Mammals! The captive animals were air-breathing, four-legged, hairy mammals!

He looked over one that resembled a small ferret, going through a short mental checklist. There were two nostrils above the mouth and below forward-facing hunter’s eyes. There were five clawed toes on each paw, and a long, furry tail. A tomography chart in front of the cage showed a four-chambered heart, a rather Earthly-looking skeleton, and apparently all the right sorts of viscera in all the right places.

Yet it was alien!

The creature stared back at Dennis for a moment, then yawned and turned away.

“The biologists have checked for bad germs and such,” Brady said, answering Dennis’s next question. “The guinea pigs they sent through aboard one of the exploring robots lived on Flasteria for several days and came back perfectly healthy.”

“What about the biochemistry? Are the amino acids the same, for instance?”

Brady picked up a large binder, about five inches thick. “Doc Nelson was called away to Palermo yesterday. Part of the government shake-up, I suppose. But here’s his report.” He dropped the heavy tome into Dennis’s hands. “Study it!”

Dennis was about to tell Brady where he could put the report for the time being. But just then a sharp, snapping sound came from the far end of the row of cages. Both men turned to witness a stout wooden crate begin shaking and rattling.

Brady cursed loudly. “Hot damn! It’s getting out again!” He ran to one wall and slapped an alarm button. At once a siren began to wail.

“What’s getting out?” Dennis backed up. The panic in Brady’s voice had affected him. “What is it?”

“The creature!” Brady shouted into the intercom, hardly encouraging Dennis. “The one we recaptured and put in that temporary box… yes, the tricky one! It’s getting out again!”

There was the sound of splintering wood, and a slat fell out of the side of the crate. From the blackness within, a pair of tiny green reflections gleamed at Dennis.

Dennis could only presume they were eyes, small and spaced no more than an inch apart. The green sparks seemed to lock onto him, and he could not look away. They stared at each other—Earth man and alien.

Brady was shouting as a work gang hurried into the room. “Quick! Get the nets in here in case it jumps! Make sure it doesn’t let the other animals loose, like the last time!”

Dennis was growing increasingly uneasy. The green-eyed stare was disconcerting. He looked for a place to put down the heavy book in his hands.

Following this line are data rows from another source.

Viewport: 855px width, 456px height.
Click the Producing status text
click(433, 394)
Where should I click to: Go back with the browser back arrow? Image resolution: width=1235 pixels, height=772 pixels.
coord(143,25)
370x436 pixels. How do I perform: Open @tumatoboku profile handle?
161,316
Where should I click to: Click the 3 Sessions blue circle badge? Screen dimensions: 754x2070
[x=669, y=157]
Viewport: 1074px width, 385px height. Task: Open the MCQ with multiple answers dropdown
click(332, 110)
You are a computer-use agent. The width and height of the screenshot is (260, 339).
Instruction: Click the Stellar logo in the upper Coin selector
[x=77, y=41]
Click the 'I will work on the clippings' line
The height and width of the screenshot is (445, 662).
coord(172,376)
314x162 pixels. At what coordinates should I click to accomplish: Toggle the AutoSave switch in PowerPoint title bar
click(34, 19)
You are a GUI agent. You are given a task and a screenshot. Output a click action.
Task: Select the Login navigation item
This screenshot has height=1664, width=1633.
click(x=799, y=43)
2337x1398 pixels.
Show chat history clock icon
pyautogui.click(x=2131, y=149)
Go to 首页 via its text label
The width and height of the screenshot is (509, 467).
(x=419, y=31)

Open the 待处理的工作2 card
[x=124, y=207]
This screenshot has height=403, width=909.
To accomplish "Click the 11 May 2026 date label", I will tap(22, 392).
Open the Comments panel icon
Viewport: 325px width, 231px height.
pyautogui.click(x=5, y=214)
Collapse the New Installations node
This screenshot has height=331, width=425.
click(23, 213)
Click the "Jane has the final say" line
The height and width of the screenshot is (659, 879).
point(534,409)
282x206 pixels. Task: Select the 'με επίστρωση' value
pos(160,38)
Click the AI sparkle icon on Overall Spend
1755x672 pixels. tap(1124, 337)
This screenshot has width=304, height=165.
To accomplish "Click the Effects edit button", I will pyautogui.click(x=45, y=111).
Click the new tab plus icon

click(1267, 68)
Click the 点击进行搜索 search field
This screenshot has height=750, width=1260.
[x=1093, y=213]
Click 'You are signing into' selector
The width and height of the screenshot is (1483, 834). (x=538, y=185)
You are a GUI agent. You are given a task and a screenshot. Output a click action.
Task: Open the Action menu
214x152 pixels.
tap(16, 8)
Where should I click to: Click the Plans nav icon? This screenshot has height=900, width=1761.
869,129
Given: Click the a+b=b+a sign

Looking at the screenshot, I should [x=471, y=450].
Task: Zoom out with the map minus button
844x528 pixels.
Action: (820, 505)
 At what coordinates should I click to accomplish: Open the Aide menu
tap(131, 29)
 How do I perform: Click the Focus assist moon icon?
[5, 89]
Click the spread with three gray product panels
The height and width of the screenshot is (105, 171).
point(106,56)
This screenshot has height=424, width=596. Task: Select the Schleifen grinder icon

The creature seemed to come to a decision. It squeezed through the narrow gap between the slats, then leaped just in time to escape a descending net.

In a glimpse Dennis saw that it looked like a tiny, flat-nosed pig. But this pig was one of a kind! In midleap its legs spread wide, snapping open a pair of membranes, creating two gliding wings!

“Block it, Nuel!” Brady shouted.

Dennis didn’t have much choice. The alien creature flew right at him! He tried to duck, but too late. The “flying pig” landed on his head and clung to his hair, squeaking frantically.